* Supplied information *
>>>
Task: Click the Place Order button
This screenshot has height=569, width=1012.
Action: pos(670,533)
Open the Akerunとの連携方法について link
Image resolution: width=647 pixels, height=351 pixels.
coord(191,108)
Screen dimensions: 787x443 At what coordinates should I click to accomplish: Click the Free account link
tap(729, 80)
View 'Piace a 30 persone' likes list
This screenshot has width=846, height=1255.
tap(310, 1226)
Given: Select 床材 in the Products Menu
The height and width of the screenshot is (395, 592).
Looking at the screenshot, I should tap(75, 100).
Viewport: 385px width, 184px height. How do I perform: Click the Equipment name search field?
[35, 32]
<<<
>>>
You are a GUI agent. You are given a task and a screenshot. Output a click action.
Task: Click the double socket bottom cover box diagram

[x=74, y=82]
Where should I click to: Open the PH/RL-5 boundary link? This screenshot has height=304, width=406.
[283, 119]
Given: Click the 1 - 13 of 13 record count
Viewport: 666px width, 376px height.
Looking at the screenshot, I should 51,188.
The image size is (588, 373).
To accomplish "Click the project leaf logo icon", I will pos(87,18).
<<<
>>>
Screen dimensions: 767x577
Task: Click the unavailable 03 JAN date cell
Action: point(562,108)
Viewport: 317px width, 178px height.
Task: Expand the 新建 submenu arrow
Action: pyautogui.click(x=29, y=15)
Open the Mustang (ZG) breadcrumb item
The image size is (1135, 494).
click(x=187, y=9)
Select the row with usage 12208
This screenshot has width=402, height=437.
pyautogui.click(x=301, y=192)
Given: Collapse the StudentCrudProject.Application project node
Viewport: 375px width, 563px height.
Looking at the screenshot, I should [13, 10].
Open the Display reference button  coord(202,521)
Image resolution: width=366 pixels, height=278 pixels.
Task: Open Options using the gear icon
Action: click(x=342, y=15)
<<<
* Task brief *
Within the listing above, extract exactly the lines from the line with "Task: Click the Place Order button" to the line with "Given: Select 床材 in the Products Menu", the two named lines included, and no others.

* Written answer *
Task: Click the Place Order button
This screenshot has height=569, width=1012.
Action: pos(670,533)
Open the Akerunとの連携方法について link
Image resolution: width=647 pixels, height=351 pixels.
coord(191,108)
Screen dimensions: 787x443 At what coordinates should I click to accomplish: Click the Free account link
tap(729, 80)
View 'Piace a 30 persone' likes list
This screenshot has width=846, height=1255.
tap(310, 1226)
Given: Select 床材 in the Products Menu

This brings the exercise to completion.